И вот хорошо знакомый мне парк, и дом с мансардой, и флигель, затянутый зеленью, с опущенными шторами. Все было, как и прежде. Только не было Борба. Вместо него к машинам бросался какой-то здоровенный парень.

- Не знаю, - грубо ответил он на мой вопрос о Борбе. - Интересно, зачем вам понадобился этот тип?

Что стало с Эрикой, с остальными обитателями отеля? Так ничего не узнав, я вернулся в Москву.

В Союзе писателей меня ждало письмо.
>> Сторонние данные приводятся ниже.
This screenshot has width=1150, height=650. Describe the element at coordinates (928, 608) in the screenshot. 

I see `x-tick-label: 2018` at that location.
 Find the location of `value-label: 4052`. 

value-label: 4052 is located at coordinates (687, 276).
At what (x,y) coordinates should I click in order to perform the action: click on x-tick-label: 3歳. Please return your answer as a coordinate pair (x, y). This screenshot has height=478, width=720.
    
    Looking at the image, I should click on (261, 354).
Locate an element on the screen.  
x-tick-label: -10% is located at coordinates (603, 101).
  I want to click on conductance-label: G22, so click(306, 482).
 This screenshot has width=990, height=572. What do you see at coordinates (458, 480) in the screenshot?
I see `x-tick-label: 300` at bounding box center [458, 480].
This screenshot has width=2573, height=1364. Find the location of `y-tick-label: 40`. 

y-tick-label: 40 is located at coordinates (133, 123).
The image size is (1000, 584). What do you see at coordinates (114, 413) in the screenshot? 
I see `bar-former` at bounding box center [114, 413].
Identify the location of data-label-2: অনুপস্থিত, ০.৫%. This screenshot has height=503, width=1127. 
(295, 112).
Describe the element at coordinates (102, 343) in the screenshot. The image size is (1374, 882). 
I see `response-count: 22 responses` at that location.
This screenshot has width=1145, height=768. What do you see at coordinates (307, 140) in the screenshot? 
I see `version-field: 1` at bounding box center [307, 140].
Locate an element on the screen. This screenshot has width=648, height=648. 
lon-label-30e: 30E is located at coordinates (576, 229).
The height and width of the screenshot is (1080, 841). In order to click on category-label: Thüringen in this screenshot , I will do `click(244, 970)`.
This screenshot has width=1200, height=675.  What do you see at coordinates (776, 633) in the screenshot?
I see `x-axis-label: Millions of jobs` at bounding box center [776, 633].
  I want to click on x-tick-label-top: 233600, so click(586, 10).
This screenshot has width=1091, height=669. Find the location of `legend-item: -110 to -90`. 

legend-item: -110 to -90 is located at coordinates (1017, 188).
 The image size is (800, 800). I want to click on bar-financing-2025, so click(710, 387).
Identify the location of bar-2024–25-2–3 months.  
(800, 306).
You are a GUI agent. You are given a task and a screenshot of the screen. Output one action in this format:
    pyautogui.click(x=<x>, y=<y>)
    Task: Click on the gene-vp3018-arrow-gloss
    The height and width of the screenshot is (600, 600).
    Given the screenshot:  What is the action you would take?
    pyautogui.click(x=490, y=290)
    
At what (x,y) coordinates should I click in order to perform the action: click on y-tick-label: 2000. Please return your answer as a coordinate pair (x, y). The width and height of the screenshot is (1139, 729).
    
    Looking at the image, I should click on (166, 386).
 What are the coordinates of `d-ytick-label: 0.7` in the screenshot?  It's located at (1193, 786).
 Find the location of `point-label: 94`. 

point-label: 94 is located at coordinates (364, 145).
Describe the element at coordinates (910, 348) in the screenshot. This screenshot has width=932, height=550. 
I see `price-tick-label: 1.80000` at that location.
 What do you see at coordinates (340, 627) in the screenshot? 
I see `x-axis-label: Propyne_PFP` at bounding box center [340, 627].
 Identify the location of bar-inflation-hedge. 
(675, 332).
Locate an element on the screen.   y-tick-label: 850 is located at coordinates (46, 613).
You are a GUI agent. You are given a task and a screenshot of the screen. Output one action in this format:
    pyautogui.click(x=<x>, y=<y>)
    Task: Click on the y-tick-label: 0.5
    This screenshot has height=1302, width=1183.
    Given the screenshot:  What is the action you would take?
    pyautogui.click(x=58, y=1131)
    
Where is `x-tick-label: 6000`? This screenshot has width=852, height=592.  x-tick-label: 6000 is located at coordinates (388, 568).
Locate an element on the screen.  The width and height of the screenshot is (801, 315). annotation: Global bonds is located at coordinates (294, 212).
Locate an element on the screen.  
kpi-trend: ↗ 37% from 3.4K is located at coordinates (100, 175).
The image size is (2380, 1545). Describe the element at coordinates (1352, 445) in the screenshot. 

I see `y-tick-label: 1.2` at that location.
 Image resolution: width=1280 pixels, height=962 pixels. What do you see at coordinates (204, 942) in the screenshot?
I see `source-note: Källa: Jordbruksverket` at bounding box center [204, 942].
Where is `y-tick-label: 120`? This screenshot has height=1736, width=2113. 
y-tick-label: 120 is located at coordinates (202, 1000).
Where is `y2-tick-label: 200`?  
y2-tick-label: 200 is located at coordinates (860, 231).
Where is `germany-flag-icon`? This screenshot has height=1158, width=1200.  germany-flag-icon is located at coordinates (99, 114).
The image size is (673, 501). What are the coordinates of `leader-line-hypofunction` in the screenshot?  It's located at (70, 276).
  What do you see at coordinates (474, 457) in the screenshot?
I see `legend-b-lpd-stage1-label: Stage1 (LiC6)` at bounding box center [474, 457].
Это было радостное, восторженное письмо от Борба. Ему наконец удалось осуществить свой давний план - уйти в ГДР. Как и надеялся, получил работу по специальности. "Что касается вашей просьбы, - пишет он, - то теперь возражений у меня нет. Надеюсь, вы не обижаетесь, что не сказал вам тогда о своих планах. Я человек суеверный и всего боялся".

Он разрешил мне опубликовать все, что найду нужным, но все-таки просил фамилии изменить. И еще одно условие поставил: не сообщать, откуда ему стали известны некоторые факты.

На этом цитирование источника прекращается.